In order to effectively manage agricultural water resources, an evaluation‒optimization framework has been developed. First, a water allocation priority evaluation system is constructed, and remote sensing data is involved. After applying this evaluation model at the canal scale, both the accuracy and spatial variability can be guaranteed in the evaluation results. Then a nonlinear multi-objective optimal allocation model of agricultural land and water resources (NMOLW), considering allocation efficiency and equity, was established. The presented method improves the existing statistical data spatialization method and is applied to the constructed water allocation priority evaluation system. Then we input the priority evaluation results into the NMOLW model, and obtained the agricultural water and land resource allocation of irrigation area plan by solving the model. This can: (1) Obtain the water allocation priority through considerations of the social, economic, and environmental factors at the canal scale; (2) improve the spatialization method of agricultural output value (specifically referring to the income from the planting industry) and grain yield statistical data by introduce normalized difference vegetation index (NDVI) and remote sensing data on potential yield. Potential yield of farmland refers to the farmland production potential estimated by the GAEZ (Global Agro Ecological Zones) model, considering soil, weather, the environment, and other factors [
30]; and (3) illustrate the tradeoff between conflicting objectives, such as economic benefits, water supply priority, grain yield, and minimum envy. The method is applied to a practical case of an irrigation district in Northwest China and the optimization results can provide decision-making support for managers.
5. Conclusions
To determine the water allocation priority and manage agricultural water effectively, this study carried out the water allocation priority evaluation, and then a NMOLW model was proposed for considering fairness and efficiency. The water supply response units were divided according to the practical water supply condition of the study area. Furthermore, in order to solve the boundary conflict between the response unit and the original statistical data, a spatial method of analyzing the statistical data was introduced. This study has the following advantages:(1) Improving the spatial simulation accuracy agricultural output value and grain yield; (2) measuring the precise priorities including more spatial information; (3) fully considering the tradeoffs between allocation efficiency and equity; and (4) providing decision-making support for irrigation districts to formulate water use plans.

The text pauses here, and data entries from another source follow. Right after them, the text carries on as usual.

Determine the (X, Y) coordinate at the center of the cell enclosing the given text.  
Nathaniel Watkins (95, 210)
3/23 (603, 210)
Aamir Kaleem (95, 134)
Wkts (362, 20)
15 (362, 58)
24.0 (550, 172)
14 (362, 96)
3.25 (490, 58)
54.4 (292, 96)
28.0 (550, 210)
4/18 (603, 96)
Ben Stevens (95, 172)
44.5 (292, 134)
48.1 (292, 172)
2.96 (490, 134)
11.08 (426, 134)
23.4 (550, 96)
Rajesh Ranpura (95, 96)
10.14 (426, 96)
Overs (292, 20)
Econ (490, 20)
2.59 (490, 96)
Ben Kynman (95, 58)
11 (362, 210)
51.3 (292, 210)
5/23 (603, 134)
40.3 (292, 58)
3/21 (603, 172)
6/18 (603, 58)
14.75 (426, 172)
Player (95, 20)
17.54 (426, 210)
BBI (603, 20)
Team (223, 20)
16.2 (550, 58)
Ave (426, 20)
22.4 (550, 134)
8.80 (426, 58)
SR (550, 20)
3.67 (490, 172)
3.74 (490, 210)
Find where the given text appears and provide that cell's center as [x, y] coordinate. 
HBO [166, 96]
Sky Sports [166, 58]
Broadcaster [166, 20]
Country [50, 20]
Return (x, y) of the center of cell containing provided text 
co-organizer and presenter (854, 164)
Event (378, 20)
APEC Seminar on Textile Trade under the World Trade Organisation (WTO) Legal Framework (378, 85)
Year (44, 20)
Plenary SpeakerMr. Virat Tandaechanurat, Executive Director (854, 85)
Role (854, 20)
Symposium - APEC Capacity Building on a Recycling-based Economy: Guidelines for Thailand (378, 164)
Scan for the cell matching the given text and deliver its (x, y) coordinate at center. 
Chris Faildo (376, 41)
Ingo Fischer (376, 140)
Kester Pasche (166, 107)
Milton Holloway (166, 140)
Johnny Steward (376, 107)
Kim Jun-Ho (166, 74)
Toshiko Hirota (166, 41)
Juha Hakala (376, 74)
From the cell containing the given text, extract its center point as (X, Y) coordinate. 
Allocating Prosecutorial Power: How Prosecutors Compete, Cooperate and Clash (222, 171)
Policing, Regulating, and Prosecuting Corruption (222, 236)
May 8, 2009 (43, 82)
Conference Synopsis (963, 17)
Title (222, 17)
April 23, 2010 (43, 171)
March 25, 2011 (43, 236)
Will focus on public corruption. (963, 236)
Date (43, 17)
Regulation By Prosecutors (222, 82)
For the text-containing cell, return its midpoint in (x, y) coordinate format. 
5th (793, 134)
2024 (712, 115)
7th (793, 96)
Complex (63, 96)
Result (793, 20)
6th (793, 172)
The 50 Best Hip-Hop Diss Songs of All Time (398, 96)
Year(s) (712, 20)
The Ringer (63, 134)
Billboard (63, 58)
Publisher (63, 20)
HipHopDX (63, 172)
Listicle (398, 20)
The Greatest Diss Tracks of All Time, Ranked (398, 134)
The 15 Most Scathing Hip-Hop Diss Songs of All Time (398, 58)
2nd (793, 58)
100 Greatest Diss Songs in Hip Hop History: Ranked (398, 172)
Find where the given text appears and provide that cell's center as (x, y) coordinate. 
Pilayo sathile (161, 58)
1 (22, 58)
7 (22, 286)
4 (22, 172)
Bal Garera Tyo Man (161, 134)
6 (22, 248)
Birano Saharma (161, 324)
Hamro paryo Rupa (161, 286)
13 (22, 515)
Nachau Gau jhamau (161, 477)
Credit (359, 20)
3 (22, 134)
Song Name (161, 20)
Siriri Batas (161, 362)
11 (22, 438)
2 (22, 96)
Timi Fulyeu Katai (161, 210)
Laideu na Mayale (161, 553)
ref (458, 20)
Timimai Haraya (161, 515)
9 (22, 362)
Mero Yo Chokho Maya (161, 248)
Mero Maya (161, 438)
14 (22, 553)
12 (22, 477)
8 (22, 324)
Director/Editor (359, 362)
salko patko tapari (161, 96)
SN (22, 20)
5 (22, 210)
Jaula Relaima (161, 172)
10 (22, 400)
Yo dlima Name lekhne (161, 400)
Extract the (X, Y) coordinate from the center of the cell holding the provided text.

To illustrate the applicability of the proposed approach, this method has been applied to HID. The results show that: (1) the spatialization method of grain yield and agricultural production value achieved good simulation accuracy in HID; (2) we can determine the priority of water allocation at the scale of the canal system in HID; and (3) there is still room for increasing grain output in HID. The approach proposed in this study is expected to support sustainable agricultural water management in similar regions.
In fact, due to the variability of water supply response unit division and evaluating indexes, the method can be changed to suit different regions. There are many factors affecting the spatial distribution of agricultural output value and grain yield statistics, such as the detailed planting structure. These spatialization methods can be further improved.